AIX follows the **i2mint philosophy** of clean, functional interfaces:

- **Mapping interfaces** for collections (models, registries)
- **Functional approach** over verbose OOP
- **Lazy evaluation** via generators where appropriate
- **Protocol-based design** for flexibility

### Backend: LiteLLM

AIX uses [LiteLLM](https://github.com/BerriAI/litellm) as the backend for provider interactions, but wraps it in clean, pythonic interfaces. Users never need to interact with LiteLLM directly.

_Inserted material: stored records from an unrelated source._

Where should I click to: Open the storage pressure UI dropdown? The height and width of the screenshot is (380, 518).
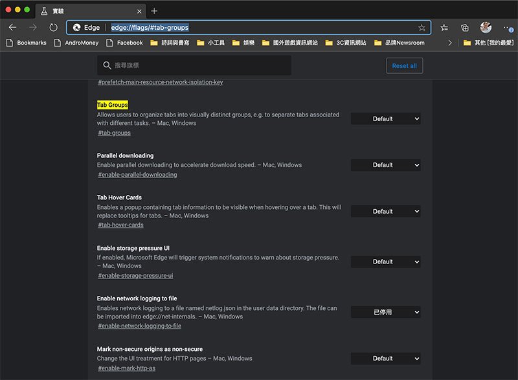[385, 262]
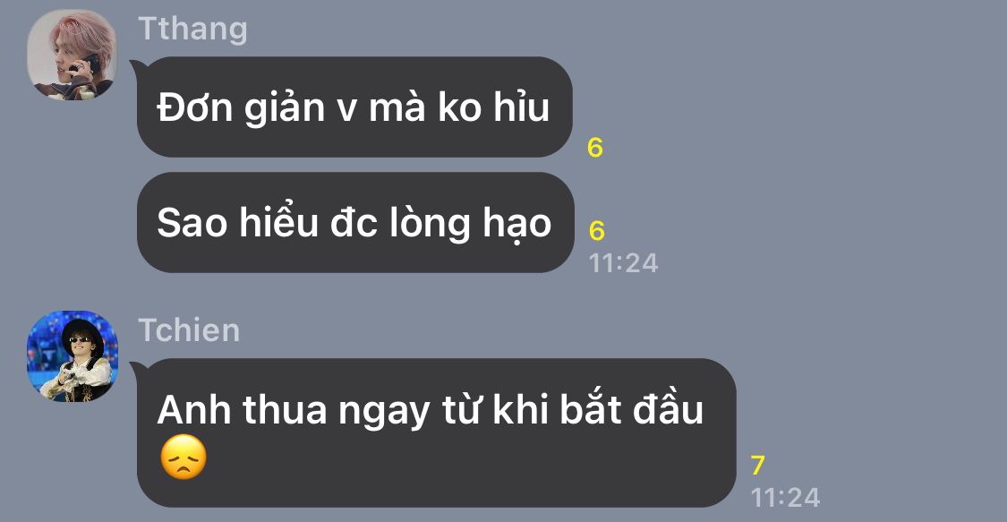Tap the sad face emoji in Tchien's message
This screenshot has height=522, width=1007.
[183, 458]
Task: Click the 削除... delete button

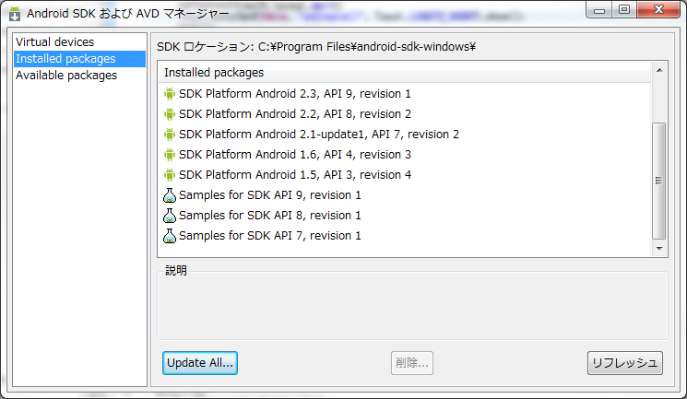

**Supported Providers** (via LiteLLM):
- OpenAI
- Anthropic (Claude)
- Google (Gemini)
- Mistral
- Cohere
- And 100+ more

## Design Patterns

### From `oa` (OpenAI facade)

AIX builds on patterns from the `oa` package:OpenRouter
- Simple chat interface with smart defaults
- Template-based function creation
- Structured output support
- Batch processing capabilities

### From `i2` (Signature manipulation)

- Clean function signatures
- Flexible parameter handling
- Decorator-based composition

### From `dol` (Storage abstraction)

- Mapping-based interfaces
- Persistent storage options
- Cache management

## Advanced Usage

### Custom Model Sources

```python
from aix.ai_models import ModelManager, OpenRouterSource

manager = ModelManager()
source = OpenRouterSource()
models = manager.discover_from_source('openrouter')
```

### Connector-Specific Metadata

```python
# Get provider-specific parameters
metadata = models.get_connector_metadata('openai/gpt-4o', 'openai')
# Use with native SDK: openai.ChatCompletion.create(**metadata, messages=[...])
```

### Error Handling

```python
from aix import chat

try:
    response = chat("Hello", model="nonexistent-model")
except Exception as e:
    print(f"Error: {e}")
```

## Backward Compatibility

The legacy `chat_funcs` and `chat_models` interfaces are still available:

```python
from aix import chat_funcs, chat_models

# Old style (still works)
list(chat_funcs)  # ['gpt-4o', 'gpt-4o-mini', ...]
response = chat_funcs.gpt_4o("Hello")

# Model metadata
info = chat_models['gpt-4o']
# {'price_per_million_tokens': 5.0, 'provider': 'openai', ...}
```

However, the new interfaces (`chat`, `embeddings`, `prompt_func`, `models`) are recommended for new code.

## Examples

### Semantic Search

```python
from aix import embed, cosine_similarity

# Build document index
docs = ["AI is the future", "Python is great", "Machine learning works"]
doc_vecs = [embed(doc) for doc in docs]

# Search
query_vec = embed("artificial intelligence")
similarities = [cosine_similarity(query_vec, dv) for dv in doc_vecs]
best_match = docs[similarities.index(max(similarities))]
print(best_match)  # "AI is the future"
```

### Data Extraction Pipeline

```python
from aix import prompt_func, batch_process

# Define extraction function
extract = prompt_func(
    "Extract product info from: {text}",
    output_schema={"name": str, "price": float, "category": str}
)

# Process many product descriptions
descriptions = [...]  # Your data
results = list(batch_process(
    descriptions,
    lambda d: extract(text=d),
    batch_size=10,
    show_progress=True
))
```

### Multi-Model Comparison

```python
from aix import chat

prompt = "Explain quantum computing in one sentence"

# Try different models
for model_id in ['gpt-4o-mini', 'claude-sonnet-4', 'gemini-1.5-flash']:
    response = chat(prompt, model=model_id)
    print(f"{model_id}: {response}")
```

## Documentation

- **API Reference**: See docstrings in each module
- **Examples**: Check `examples/` directory
- **GitHub**: https://github.com/thorwhalen/aix

## Contributing

Contributions are welcome! Please see CONTRIBUTING.md for guidelines.

## License

Apache 2.0

## Credits

Built with:
- [LiteLLM](https://github.com/BerriAI/litellm) - Multi-provider backend
- [i2](https://github.com/i2mint/i2) - Signature manipulation utilities
- [dol](https://github.com/i2mint/dol) - Storage abstraction patterns
- [oa](https://github.com/thorwhalen/oa) - OpenAI facade inspiration

## What AIX is NOT

AIX is NOT an AI agent framework. For that, see the separate `aw` package. AIX focuses on foundational AI operations (chat, embeddings, etc.) that can be used to build agents and other applications.